Institute of Expert Witnesses

Providing specialist advice and support in accident cases

The Institute of Expert Witnesses offers professional impartial and independent advice and provides qualified expert opinions to support the legal process of resolving cases of accidents and injury.


Autobelay (Automatic friction application) Systems and Climbing Incidents

Autobelay systems are widely used around the world in climbing gyms. Probably the most popular system has about 16,000 units worldwide, of which there are about 4,000 here in the UK.

Autobelays work by retracting into the unit as a climber connected to the autobelay tape climbs their selected route. The tape reels in and once the climber has reached the top or falls off, the tape lowers at a controlled speed back to the floor. It sounds the perfect safe system doesn’t it? No second climber trying to hold a safety rope and stop their climbing partner falling to the ground.  
So we ask why has there been a steady report of climbers falling to the ground and being injured or even tragically killed?
 
In recent years there has been increasing evidence of incidents and climber injuries and even fatalities where autobelays were being used incorrectly. Fixed barriers at the bottom of climbs are often in place to stop people climbing the route until the climber is connected to the autobelay – surely this stop people? Not totally. Climbers often start climbing to one side of the barrier to ‘check out’ their route, and often simply forget they are not clipped in to the system, until they are at or near to the top and suddenly realise they are not clipped in.

IEW experts during their investigations into these incidents have in nearly every case shown that it is human error that is the cause of the incident because the safety devices are standardised and are functional. Common mis-use includes: The climber clipped into the wrong part of their harness; the climber didn’t clip into the system at all; the climber climbed round or over the barrier to check out the route and so on.
One identifiable aspect of many incidents is that the climber involved in such incidents is often a middle aged male and who has been climbing for over 10, 15 or even 20 years, and has apparently switched off that safety switch in their brains, simply because they are not talking to their climbing partner who would ordinarily be there and ready to hold their climbing rope. This can be put down to “Heuristic Traps” of which there are many that we as humans can fall into; five traps that are generally applicable to a climbing/ mountainous situation:
  • Familiarity 
  • Commitment 
  • Scarcity 
  • Social proof 
  • Expert/instructor halo 
Another aspect is that often climbers have called in to their climbing gym on lunch hour and aim to climb three or four autobelay protected routes before going back to the desk. And as they are alone with no friends to check on them, they are totally reliant on their own safety awareness to ensure they are connected, or not as often happens when lunch time climbers don’t get off the floor to return to their desk.

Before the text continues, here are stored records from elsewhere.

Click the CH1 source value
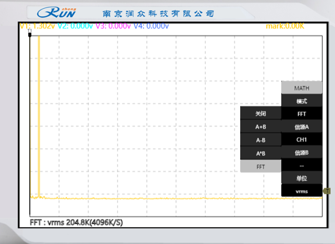Viewport: 335px width, 244px height. click(x=301, y=139)
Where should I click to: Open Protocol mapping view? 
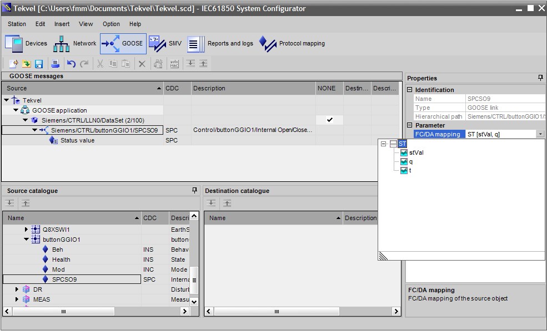pos(292,44)
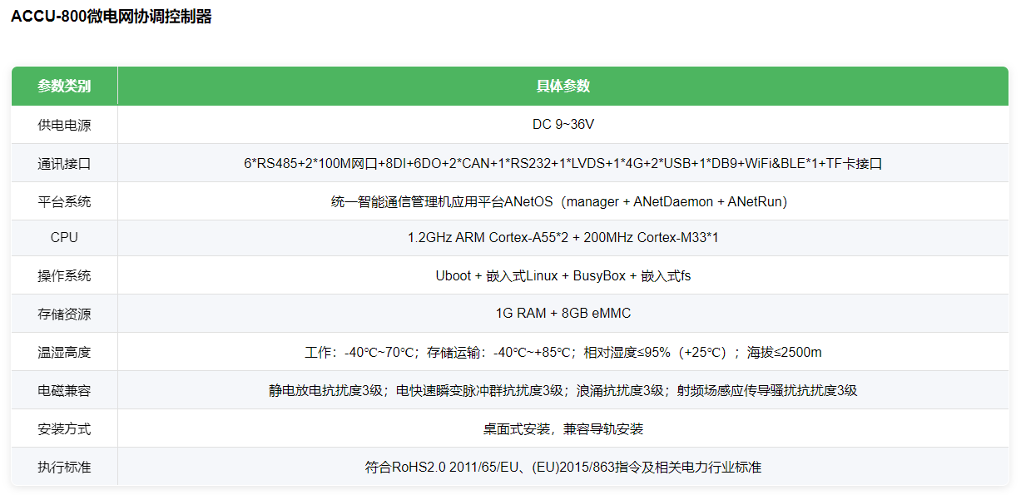This screenshot has height=495, width=1021.
Task: Click the 操作系统 row label
Action: coord(64,275)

In exceptional cases, children under supervision have been incorrectly clipped in or not clipped in at all, only to fall and take a ground impact with associated injuries. In these incidents, it is often the case that the staff involved were either poorly trained or did not supervise the activity correctly. Often poor risk assessment and/or a failure to follow control measures contained in the operational procedures was found to be a significant aspect of these incidents.
Another notable factor is that when you read the above observations and comments, it is never the autobelay unit that is faulty. One system is designed so that even if the main lowering system jams or fails, the mechanical parts in the unit will still lower the climber to the ground, but will not retract back up, i.e. the tape stays in a loose pile on the ground. It is believed that there has not been a single case of a unit failure resulting in incident or injury.

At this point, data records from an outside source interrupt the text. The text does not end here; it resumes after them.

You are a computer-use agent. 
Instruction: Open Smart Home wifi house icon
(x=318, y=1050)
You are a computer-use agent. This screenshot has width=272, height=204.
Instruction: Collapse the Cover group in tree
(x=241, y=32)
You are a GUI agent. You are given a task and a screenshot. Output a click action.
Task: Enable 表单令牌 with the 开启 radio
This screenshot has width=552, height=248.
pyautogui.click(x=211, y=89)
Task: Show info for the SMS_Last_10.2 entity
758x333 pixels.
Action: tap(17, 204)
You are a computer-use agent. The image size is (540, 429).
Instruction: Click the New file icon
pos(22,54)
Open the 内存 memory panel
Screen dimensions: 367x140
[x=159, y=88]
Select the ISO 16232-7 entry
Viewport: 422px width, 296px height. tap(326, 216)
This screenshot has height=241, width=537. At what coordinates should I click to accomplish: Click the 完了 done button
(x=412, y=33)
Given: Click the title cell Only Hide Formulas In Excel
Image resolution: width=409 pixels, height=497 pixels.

So how might incidents be reduced, climbers not injured and climbing gyms not facing constant litigation?
There are some simple measures that can reduce the incident rate:
  1. Put BIG barriers across the bottom of the climb and connect the tape to it.  By big make it a sheet of 8 feet by 4 feet with a stiff long edge where the autobelay carabiner is clipped into.
  2. Use a two-part system for connecting the climber to the autobelay unit – the unit does not release from the barrier until the climber is connected to the climbing tape.
  3. Signage may assist in reminding climbers – “Are you clipped In?” in big letters on the floor might raise climbers attention to checking themselves.
  4. Climbing gyms should review their staffing systems and consider having floor walking staff routinely observing the autobelay areas, especially when they see climbers leaving the floor.
  5. Getting every climber to carry out a practice descent from 2m means they might look at the connection point before letting go (the autobelay will still lower them at this low height).
  6. If climbing alone, getting climbers to look around and see if other climbers confirm they are clipped in – Nudge their behaviour towards a safer day out!
  7. With children, walls should have adequate, well trained staff with good risk assessment and control measures, and who receive ongoing training and re-validation, and have effective emergency systems in place to deal with a possible climber who is not connected to the autobelay.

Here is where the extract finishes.